Collected data entries:
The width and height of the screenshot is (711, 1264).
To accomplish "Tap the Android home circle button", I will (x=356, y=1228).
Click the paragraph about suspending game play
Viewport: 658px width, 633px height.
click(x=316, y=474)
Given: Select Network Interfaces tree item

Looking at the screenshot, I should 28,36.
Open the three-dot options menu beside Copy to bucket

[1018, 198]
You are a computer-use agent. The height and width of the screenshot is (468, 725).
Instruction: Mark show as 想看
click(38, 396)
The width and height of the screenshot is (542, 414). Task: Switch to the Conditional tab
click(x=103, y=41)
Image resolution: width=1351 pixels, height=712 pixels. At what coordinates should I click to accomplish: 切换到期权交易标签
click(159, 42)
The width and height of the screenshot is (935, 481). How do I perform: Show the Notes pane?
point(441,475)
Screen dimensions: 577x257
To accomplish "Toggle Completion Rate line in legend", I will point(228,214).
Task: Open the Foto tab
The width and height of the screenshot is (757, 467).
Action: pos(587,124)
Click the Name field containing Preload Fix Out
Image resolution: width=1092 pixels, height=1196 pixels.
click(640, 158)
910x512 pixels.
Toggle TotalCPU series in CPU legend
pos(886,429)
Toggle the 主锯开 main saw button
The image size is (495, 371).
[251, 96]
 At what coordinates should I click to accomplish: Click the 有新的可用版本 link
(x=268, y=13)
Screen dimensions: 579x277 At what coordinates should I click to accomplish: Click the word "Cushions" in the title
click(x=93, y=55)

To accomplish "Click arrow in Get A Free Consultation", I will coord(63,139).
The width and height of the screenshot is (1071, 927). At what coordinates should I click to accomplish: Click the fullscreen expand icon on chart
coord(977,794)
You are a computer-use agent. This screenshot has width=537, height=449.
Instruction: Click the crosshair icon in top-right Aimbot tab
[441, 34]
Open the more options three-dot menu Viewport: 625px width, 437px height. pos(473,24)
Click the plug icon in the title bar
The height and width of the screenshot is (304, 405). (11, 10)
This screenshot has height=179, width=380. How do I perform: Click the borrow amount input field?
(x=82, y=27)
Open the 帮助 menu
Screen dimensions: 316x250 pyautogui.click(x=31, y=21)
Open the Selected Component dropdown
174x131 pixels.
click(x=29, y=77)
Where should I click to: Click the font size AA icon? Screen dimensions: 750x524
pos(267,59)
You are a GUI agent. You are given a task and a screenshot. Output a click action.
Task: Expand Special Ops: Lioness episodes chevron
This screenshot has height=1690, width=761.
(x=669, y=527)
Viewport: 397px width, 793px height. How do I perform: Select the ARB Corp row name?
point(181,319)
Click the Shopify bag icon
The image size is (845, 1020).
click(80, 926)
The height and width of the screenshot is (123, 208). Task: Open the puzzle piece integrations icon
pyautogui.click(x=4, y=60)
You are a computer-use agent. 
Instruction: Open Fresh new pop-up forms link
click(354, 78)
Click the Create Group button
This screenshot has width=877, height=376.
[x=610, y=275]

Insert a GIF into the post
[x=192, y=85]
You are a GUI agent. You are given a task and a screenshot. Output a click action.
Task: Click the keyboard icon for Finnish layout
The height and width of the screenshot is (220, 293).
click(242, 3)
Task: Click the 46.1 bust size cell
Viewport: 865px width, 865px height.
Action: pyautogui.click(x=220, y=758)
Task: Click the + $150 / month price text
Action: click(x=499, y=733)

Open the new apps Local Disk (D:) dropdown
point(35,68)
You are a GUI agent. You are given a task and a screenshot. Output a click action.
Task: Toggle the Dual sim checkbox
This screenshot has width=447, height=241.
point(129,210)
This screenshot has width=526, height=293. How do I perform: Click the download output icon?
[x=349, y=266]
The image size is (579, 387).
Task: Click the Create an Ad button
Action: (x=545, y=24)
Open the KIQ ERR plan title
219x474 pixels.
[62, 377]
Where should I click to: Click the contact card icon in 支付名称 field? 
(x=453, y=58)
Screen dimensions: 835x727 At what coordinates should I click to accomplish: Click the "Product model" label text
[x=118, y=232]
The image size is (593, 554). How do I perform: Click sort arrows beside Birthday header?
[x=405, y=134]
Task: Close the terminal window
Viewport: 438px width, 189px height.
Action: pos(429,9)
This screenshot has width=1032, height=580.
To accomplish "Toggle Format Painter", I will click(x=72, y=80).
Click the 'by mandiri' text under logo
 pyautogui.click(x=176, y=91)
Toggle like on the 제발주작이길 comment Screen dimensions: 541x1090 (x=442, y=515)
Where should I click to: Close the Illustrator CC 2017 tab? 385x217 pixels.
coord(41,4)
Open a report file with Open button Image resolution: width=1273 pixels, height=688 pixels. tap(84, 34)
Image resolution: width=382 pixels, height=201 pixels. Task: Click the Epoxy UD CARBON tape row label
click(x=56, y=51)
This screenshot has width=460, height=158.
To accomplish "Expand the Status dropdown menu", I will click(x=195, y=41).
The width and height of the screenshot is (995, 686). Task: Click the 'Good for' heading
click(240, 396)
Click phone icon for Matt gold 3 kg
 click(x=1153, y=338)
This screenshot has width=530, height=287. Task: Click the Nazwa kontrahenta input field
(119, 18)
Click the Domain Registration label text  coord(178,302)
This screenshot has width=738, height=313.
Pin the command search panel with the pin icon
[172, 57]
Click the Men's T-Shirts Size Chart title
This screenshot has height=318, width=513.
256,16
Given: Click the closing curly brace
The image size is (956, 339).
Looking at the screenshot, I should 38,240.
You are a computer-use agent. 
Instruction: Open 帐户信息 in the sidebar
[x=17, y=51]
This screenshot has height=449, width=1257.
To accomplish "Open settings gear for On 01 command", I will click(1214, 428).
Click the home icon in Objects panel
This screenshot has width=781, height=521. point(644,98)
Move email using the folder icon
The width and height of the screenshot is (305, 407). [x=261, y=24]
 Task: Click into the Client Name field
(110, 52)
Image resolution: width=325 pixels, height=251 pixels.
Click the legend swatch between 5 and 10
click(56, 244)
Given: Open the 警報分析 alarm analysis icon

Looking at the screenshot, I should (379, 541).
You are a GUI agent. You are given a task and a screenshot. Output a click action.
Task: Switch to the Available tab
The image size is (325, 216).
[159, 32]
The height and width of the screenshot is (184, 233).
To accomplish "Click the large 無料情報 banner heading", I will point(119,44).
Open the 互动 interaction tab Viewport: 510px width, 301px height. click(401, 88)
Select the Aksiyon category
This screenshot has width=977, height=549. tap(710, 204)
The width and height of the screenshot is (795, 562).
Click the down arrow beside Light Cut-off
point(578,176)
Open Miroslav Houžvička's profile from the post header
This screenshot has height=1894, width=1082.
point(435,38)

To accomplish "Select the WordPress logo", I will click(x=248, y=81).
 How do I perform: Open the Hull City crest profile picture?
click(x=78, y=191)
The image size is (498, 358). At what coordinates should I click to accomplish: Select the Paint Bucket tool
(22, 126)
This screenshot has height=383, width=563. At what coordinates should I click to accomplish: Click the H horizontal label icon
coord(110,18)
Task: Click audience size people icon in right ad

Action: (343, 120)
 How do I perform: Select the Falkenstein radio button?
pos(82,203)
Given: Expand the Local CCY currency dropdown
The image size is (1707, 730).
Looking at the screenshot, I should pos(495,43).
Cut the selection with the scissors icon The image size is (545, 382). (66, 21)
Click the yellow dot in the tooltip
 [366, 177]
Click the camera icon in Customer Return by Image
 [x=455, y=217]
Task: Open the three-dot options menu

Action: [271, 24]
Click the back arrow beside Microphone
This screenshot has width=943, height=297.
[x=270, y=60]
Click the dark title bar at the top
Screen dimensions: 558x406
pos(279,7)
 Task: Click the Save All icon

> [WHAT IS BEING ASKED]
The lines to return are those in the records above that hold the word "will".

> [SOLUTION]
To accomplish "Tap the Android home circle button", I will (x=356, y=1228).
To accomplish "Toggle Completion Rate line in legend", I will point(228,214).
To accomplish "Click arrow in Get A Free Consultation", I will coord(63,139).
To accomplish "Toggle Format Painter", I will click(x=72, y=80).
To accomplish "Expand the Status dropdown menu", I will click(x=195, y=41).
To accomplish "Open settings gear for On 01 command", I will click(1214, 428).
To accomplish "Click the large 無料情報 banner heading", I will point(119,44).
To accomplish "Select the WordPress logo", I will click(x=248, y=81).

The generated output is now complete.